Business Email Compromise response playbook
How to respond to a confirmed BEC incident in Microsoft 365 — containment, investigation, remediation, and prevention.
Business Email Compromise (BEC) is one of the most common — and damaging — attack patterns against Microsoft 365 tenants. An attacker compromises a user's mailbox, monitors their email for context, then impersonates them (or a related party) to defraud the organisation or its partners. Wire transfers, fake invoices, credential phishing of colleagues — all classic BEC outcomes.
When a BEC is confirmed, fast response is everything.
Containment (first 30 minutes)
- Revoke the user's session tokens immediately —
Revoke-MgUserSignInSessionin PowerShell, or via Entra ID admin centre. - Reset the user's password to a strong unique value the user doesn't yet know.
- Disable the user's account temporarily.
- Disable any forwarding rules the attacker may have created — check
Get-InboxRuleandGet-Mailbox -Identity user -Forwarding*. - Disable any newly added authentication methods — attackers register their own Authenticator app or FIDO key.
- Check for delegate permissions added to the mailbox.
- Check for OAuth app consent grants by the user —
Get-MgUserOauth2PermissionGrant. Attackers often grant a malicious app broad Graph permissions.
If you have Defender XDR Automatic Attack Disruption enabled, much of this happens automatically.
Investigation (first 24 hours)
Establish scope:
- When did the compromise start? Search
Sign-in logsfor first suspicious sign-in (different country, anonymous IP, unusual user agent). - What did the attacker do? Review Mailbox audit logs, Unified Audit Log, Message Trace.
- Who else has been emailed from the compromised mailbox? Sent items, sent-as patterns.
- Has any wire transfer been requested? Check finance team for in-flight payments referencing the compromised user.
- Are there other compromised mailboxes? Check related accounts that received "credential reset" emails or similar.
- Did the attacker move laterally? Look for sign-ins to other users from same IPs.
The Threat Explorer in Defender for Office 365 P2 and Advanced Hunting in Defender XDR are the right tools.
Communications
- Notify the user that their account was compromised.
- Notify the user's contacts if any phishing or fraudulent mails were sent from the compromised account.
- Notify finance if any fraudulent transfer requests went out — try to recall payments still in flight.
- Notify legal / compliance / regulators if the breach falls under notification requirements.
Remediation
Once contained and investigated:
- Re-enable the user with strong unique password and MFA enforced.
- Re-register MFA methods with the user present.
- Force re-sign-in on all their devices.
- Revoke any malicious OAuth consents.
- Recall any phishing emails sent from the account using Defender for Office 365 Soft Delete or AIR.
- Review and remove any malicious shared mailbox / delegate permissions added.
Prevention
After the incident, harden against the next one:
- Phishing-resistant MFA (FIDO2, passkeys) for high-risk roles — finance, executives, anyone with payment authority.

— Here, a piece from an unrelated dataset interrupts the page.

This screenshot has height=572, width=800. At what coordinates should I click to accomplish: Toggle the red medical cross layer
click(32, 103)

- Conditional Access blocking sign-ins from unexpected countries.
- Token protection to prevent token replay attacks.
- Defender for Office 365 P2 for Attack Simulation Training and AIR.

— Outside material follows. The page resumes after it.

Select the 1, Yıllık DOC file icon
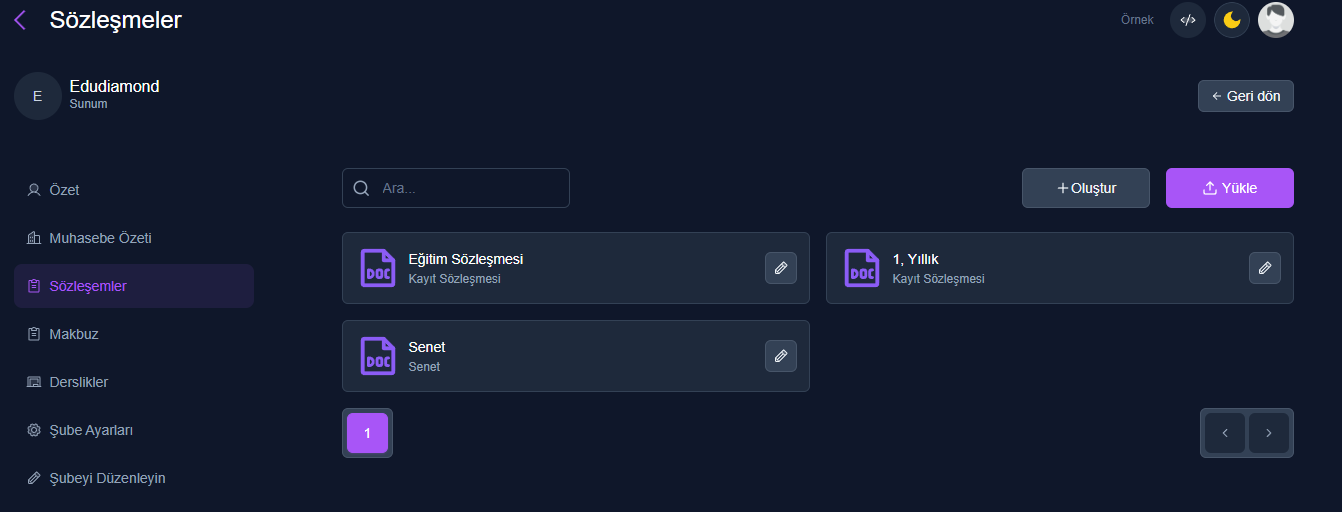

- Tighter user consent policies — limit which OAuth scopes users can consent to.
- Disable legacy authentication completely if not already done.

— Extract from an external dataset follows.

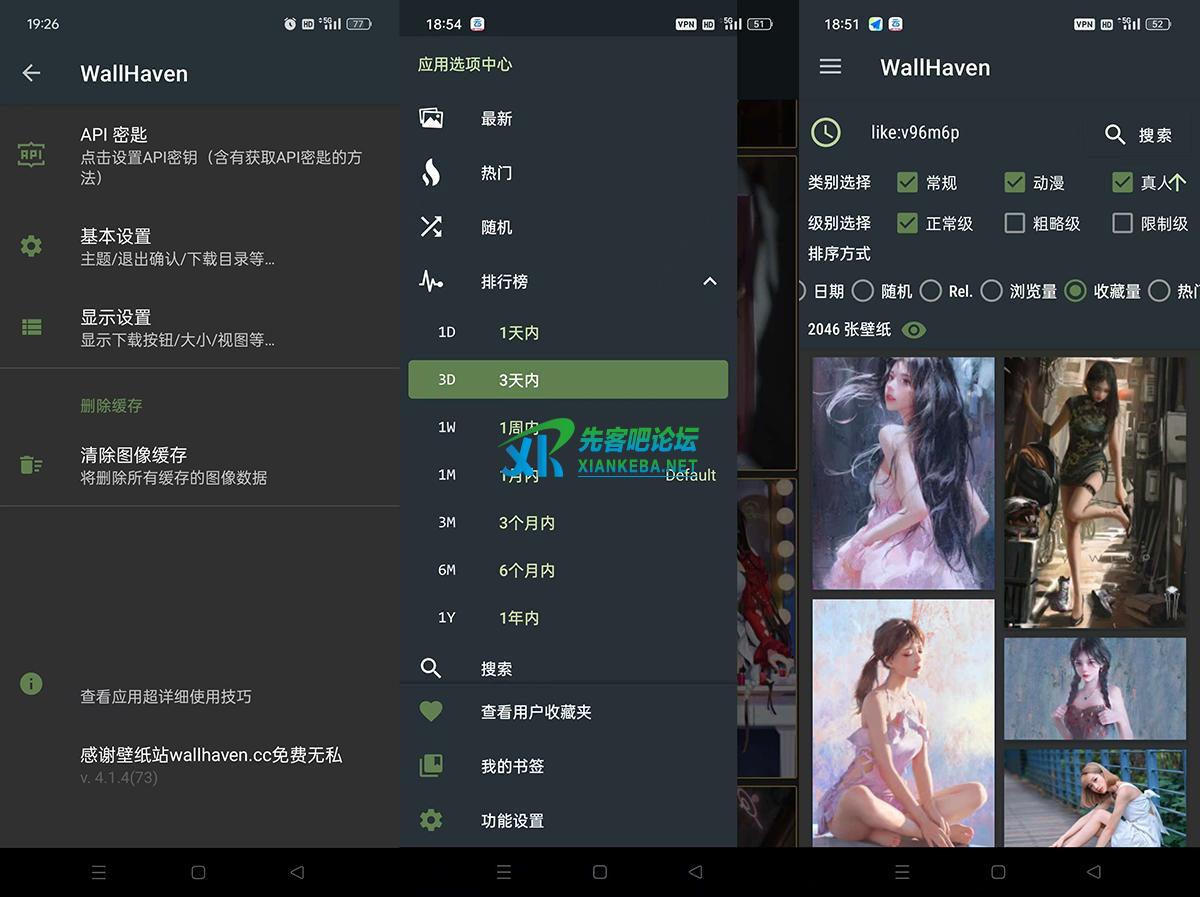Open the hamburger menu next to WallHaven
Viewport: 1200px width, 897px height.
pos(830,67)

- DMARC at p=reject to prevent spoof of your domain.
- Sender authentication in transport rules — flag emails where reply-to differs from from.
- Finance procedure changes — out-of-band confirmation for any wire transfer request.
Lessons
BEC incidents are rarely "we couldn't have prevented this." They're usually "we had the tools but hadn't enabled them yet." Post-incident, the most valuable thing is a realistic gap analysis — what would have prevented this specific attack chain. Roll out those controls; document the playbook; train the team for the next one.